The apparent thrift of solar cells is also a slight of hand. To begin, China, Germany, The Unites States, and other countries heavily subsidize solar cell production, which makes solar cells seem more affordable than they actually are. Next, the solar industry generally highlights the cost of polysilicon and the technical components of solar cells, but these represent less than half the cost of an installed solar system. The larger costs arise from installation, maintenance, insurance, as well as expenses that accrue through operating and maintaining concurrent power plants or battery backup. Additionally, recent research shows that newer thin film technologies degrade more rapidly than older models, offsetting much of the presumed benefit.

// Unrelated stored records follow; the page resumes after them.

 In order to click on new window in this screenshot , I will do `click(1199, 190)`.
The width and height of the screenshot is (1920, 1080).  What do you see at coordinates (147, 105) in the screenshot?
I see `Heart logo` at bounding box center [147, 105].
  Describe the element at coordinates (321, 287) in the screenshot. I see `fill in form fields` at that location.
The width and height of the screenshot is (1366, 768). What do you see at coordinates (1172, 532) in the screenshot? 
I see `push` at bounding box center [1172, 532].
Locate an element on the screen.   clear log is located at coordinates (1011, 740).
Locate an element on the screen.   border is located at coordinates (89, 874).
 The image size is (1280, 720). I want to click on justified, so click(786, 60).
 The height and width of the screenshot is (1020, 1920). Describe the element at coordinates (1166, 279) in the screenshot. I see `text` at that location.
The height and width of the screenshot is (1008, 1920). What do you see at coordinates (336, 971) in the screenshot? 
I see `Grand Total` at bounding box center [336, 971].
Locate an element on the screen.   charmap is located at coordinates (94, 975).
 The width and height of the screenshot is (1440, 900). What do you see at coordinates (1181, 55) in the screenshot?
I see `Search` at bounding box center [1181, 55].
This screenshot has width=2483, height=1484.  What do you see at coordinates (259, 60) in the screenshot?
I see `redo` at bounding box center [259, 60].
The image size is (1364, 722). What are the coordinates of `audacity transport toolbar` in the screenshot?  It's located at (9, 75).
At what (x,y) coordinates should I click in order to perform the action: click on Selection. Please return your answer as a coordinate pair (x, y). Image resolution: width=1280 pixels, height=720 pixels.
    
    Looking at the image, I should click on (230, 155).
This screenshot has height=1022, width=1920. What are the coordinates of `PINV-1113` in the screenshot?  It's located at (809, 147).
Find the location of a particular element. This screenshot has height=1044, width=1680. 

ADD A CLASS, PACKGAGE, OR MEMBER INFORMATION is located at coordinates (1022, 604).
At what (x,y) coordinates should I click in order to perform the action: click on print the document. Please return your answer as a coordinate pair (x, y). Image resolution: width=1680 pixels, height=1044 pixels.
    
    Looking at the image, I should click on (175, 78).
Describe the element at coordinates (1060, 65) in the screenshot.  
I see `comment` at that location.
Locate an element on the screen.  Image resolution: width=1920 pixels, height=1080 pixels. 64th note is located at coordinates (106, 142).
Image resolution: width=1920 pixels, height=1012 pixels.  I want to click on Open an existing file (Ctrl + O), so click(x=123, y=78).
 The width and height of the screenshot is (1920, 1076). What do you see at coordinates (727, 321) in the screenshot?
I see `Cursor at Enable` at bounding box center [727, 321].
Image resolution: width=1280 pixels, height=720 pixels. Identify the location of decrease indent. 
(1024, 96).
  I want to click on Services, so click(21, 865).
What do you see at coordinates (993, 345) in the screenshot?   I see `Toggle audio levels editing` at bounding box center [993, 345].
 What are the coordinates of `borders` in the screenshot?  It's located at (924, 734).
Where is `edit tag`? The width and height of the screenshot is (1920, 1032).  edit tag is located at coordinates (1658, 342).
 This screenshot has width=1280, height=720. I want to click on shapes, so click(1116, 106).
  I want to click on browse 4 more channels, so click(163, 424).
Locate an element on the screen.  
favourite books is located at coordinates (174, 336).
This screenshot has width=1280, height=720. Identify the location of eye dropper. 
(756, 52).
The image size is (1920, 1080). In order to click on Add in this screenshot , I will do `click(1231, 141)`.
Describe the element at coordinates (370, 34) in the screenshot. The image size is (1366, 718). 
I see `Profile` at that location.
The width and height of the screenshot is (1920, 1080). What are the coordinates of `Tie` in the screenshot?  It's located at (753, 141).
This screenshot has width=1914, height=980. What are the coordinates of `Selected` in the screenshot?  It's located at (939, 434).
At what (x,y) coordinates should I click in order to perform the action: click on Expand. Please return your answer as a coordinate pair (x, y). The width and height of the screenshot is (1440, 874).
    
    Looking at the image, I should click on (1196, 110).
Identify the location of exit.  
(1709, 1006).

Since we were children, we've been promised by educators, parents, environmental groups, and television reporters that solar cells are on the cusp of cleaning up the power grid. Today, the only difference is that these story lines are funded through the glossy PR campaigns of General Electric, Shell, and other energy firms. Even if solar cells were massively more efficient and less expensive, they might only serve to expand energy supplies and eventually accelerate overall energy demand if history is any guide.
Solar cells shine brightly within the glossy pages of environmental magazines, but real-world experience reveals a scattered collection of side effects and limitations that are not scaling into attractive realities.
The real clean energy is less energy. If we wish to leave a smaller footprint on the earth and back away from resource scarcity we should develop strategies to use far less energy overall, not offer payouts to energy conjurers.
Any number of conservation strategies offer far higher dividends than solar cell investments. A shift toward energy taxes could help reduce fossil fuel use while filling public coffers rather than the pockets of Big Oil. Or for no net cost at all, we could support strategies to passively bring our homes and commercial buildings into sync with the sun's energy rather than work against it. We could question growth in energy production, economy, and population. All of these initiatives are left underrepresented as we unwittingly rush to celebrate energy firms who are building the next round of ecological disaster machines.
Ozzie Zehner is the author of Green Illusions: The Dirty Secrets of Clean Energy and the Future of Environmentalism and a visiting scholar at the University of California, Berkeley.